The Department of Climate Change and Energy Efficiency has just released its latest emissions projections out to 2030. In spite of the introduction of a carbon price, Australia’s emissions will continue to rise to 2020 due largely to expansion in liquefied natural gas, as well as a bizarre one-year blip in emissions from land-use activities.
As illustrated in the chart below, it forecasts that even with a carbon price in place, Australia’s domestic emissions will rise by 13.7 per cent between 2010 and 2020, from 560.8 million tonnes of CO2 equivalent to 641 million. The difference to the government’s 2020 emission reduction target (5 per cent below 2000 emission levels) is made up by purchasing international carbon credits and permits.

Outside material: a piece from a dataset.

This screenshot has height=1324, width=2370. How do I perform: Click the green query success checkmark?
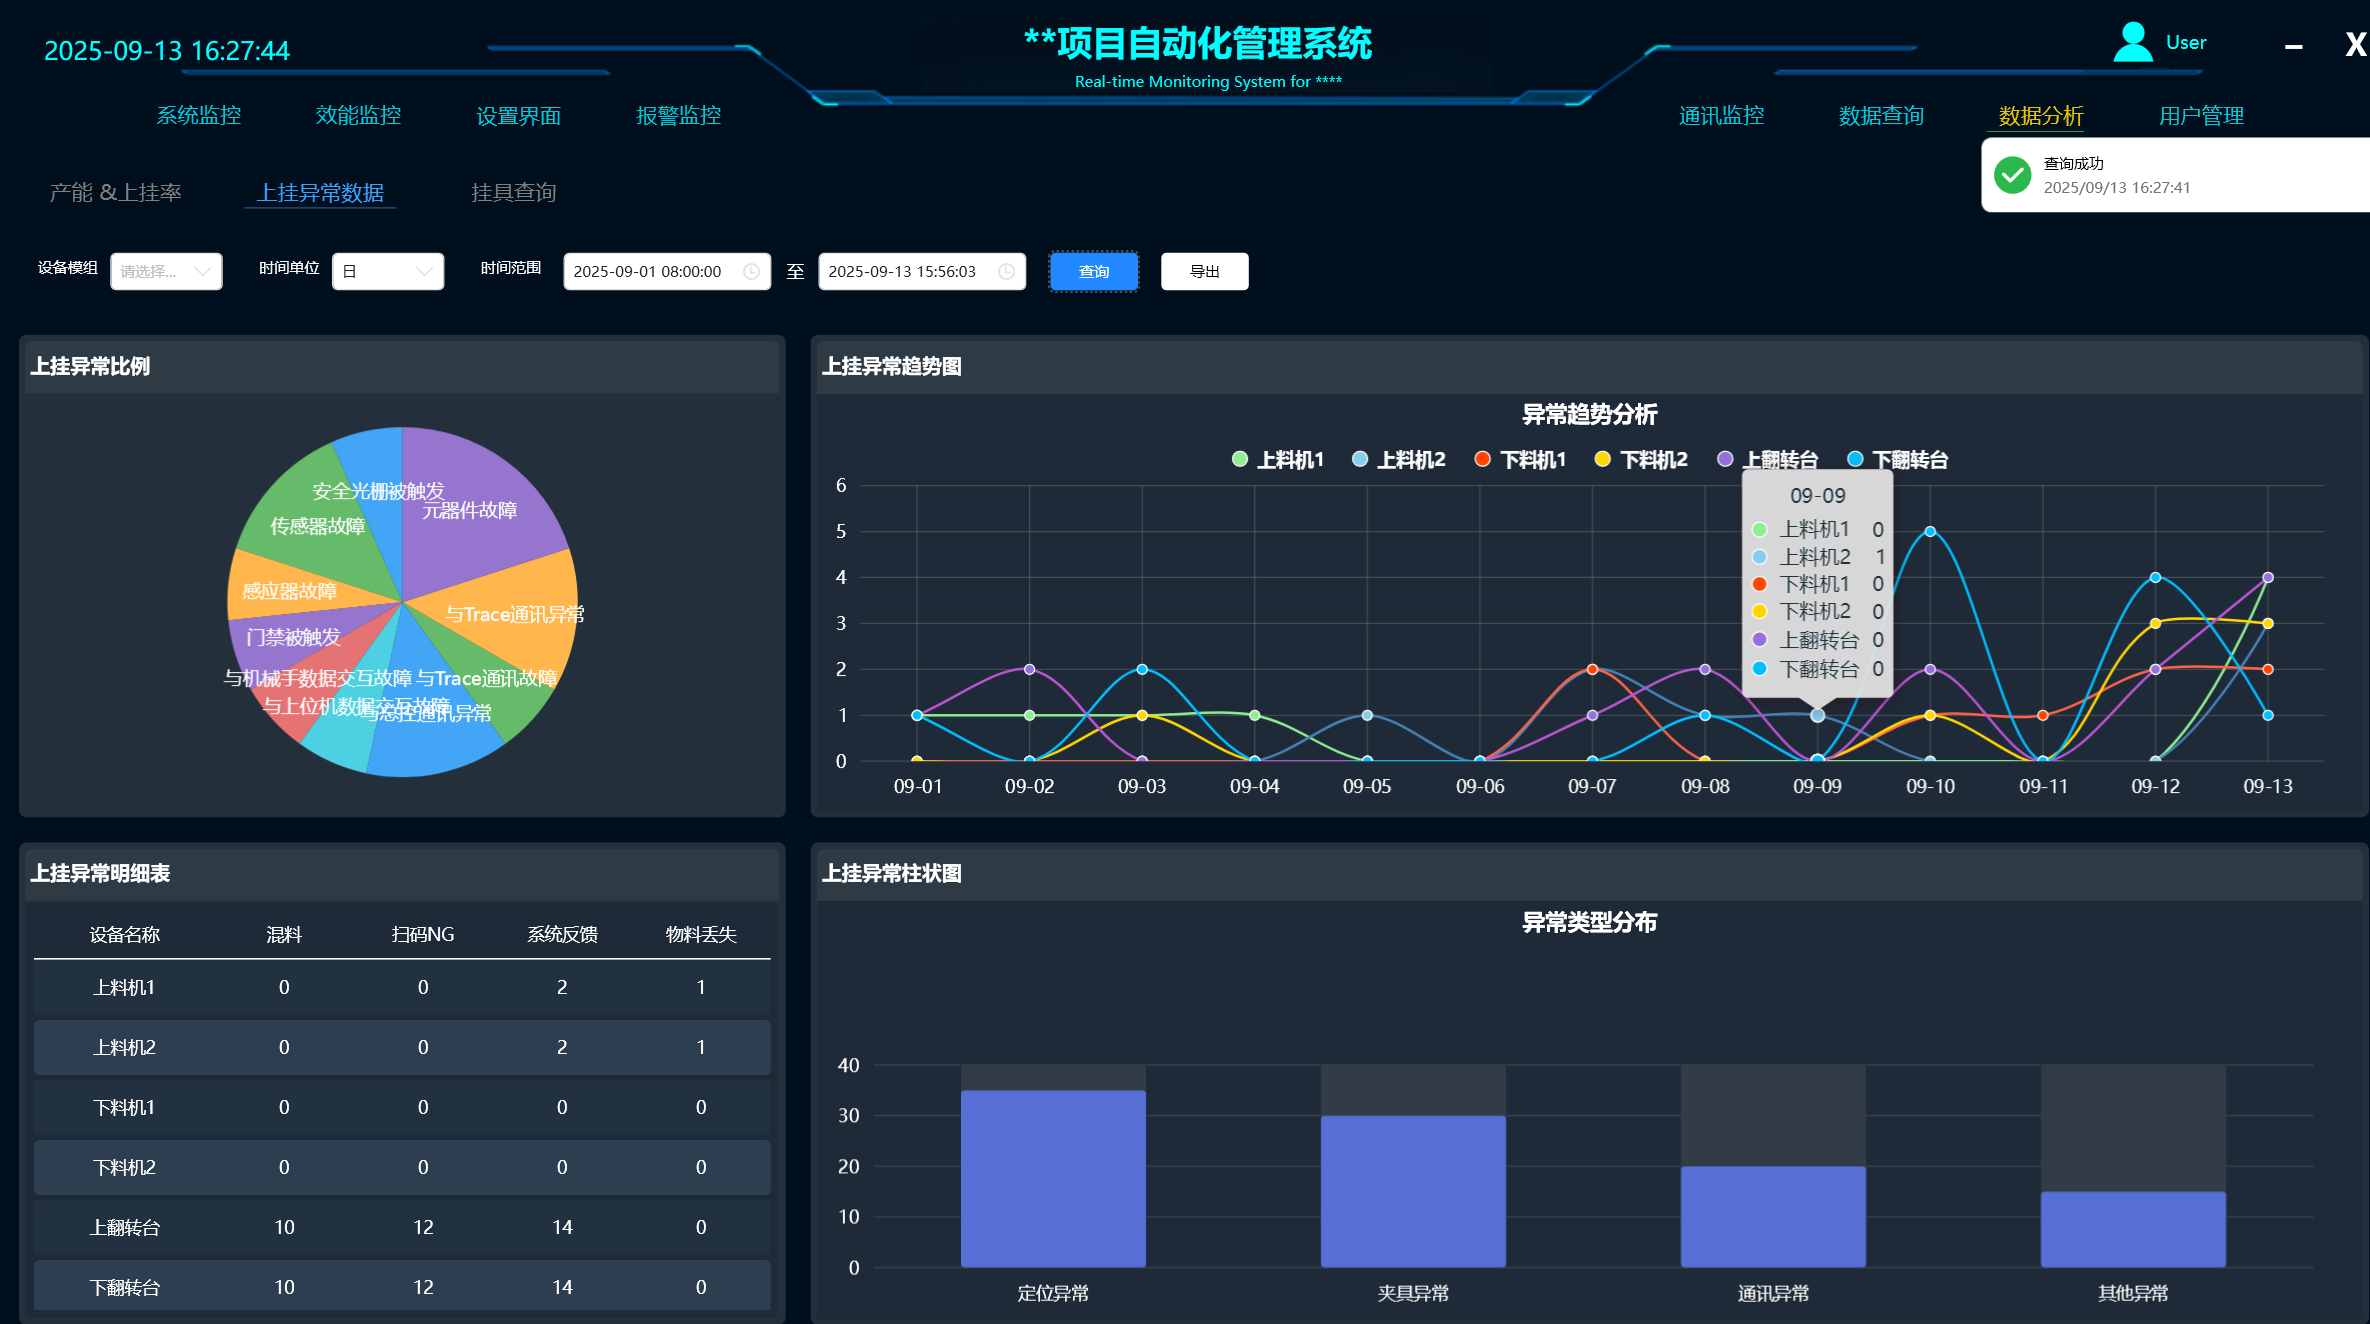click(x=2012, y=175)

Notably this is based on Treasury’s 2011 carbon price assumptions, which now appear to be unrealistically high. So it would seem likely that reliance on international abatement would be greater than currently projected.
Australia’s emissions 2013-2030 with and without the carbon price and interntational abatement
In delving into the detail we again see uncertainty around estimates of emissions from land-use change and forestry playing funny-buggers with the numbers. Just two years ago in the government’s communication to the United Nations about our emissions, they said emissions in 2000 (the baseline for emission reduction targets) were 553 million tonnes of CO2-equivalent. They’ve now revised that upwards to 565.5 million tonnes.

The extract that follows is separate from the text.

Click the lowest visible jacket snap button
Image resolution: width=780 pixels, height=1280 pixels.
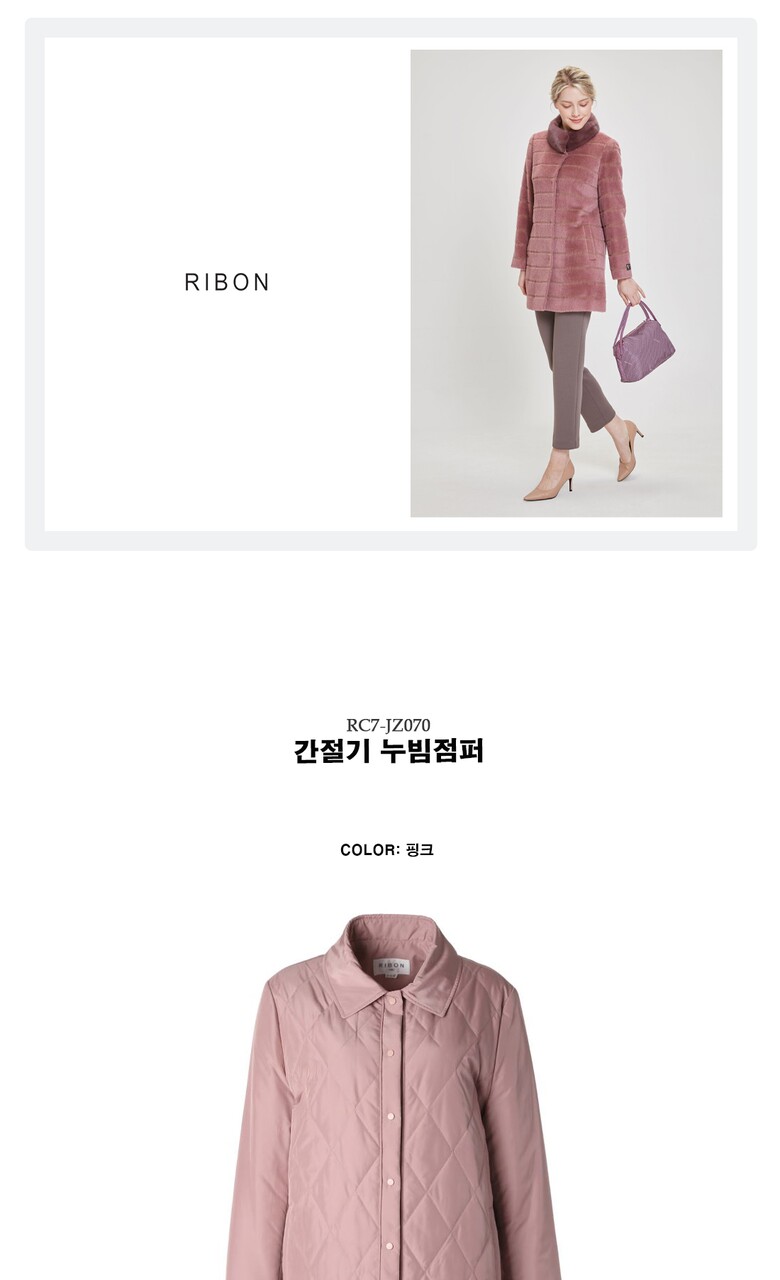(390, 1246)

This doesn’t seem like much, but when you consider that total domestic abatement expected from the carbon price is 55 million, a revision upwards in your baseline of 13.5 million makes life a lot easier.
Further adding to concern around these numbers is that 25 per cent of the expected rise in domestic emissions between 2010 and 2020 is expected to occur in just a single year – this one. According to the projections data, half of this bizarre spike in emissions is due to an expected rise in deforestation and another quarter is due to agricultural emissions. Measurement around both of these emissions sources are subject to high levels of uncertainty.
If this large rise in emissions doesn’t actually eventuate, it will further noticeably reduce the amount of emission reductions required in sectors covered by the carbon price.
In terms of the overall picture, the chart below illustrates expected changes in emissions by sector from 2011 to 2020. Besides agriculture and deforestation, the other two big drivers of emission increases are direct combustion and fugitives (escaped methane from energy extraction). The oil and gas sector, predominantly new LNG projects, is responsible for 84 per cent of the rise in direct combustion emissions, and almost half the rise in fugitive emissions based on DCCEE projections.
Sectoral domestic emissions changes, 2011 to 2020
In light of LNG’s major role in Australia’s emissions growth, it is concerning that the WA environment minister has elected to remove a series of greenhouse gas control conditions on the Browse LNG project that were recommended by the WA EPA and supported by the Appeals Committee.
While the polls have narrowed between Labor and the Coalition at a federal level, there is a reasonable likelihood Australia won’t have a carbon price come 2016. This suggests there is a still an ongoing role for the environmental approvals processes to apply greenhouse gas abatement conditions on new projects expected to emit large amounts of greenhouse gas emissions.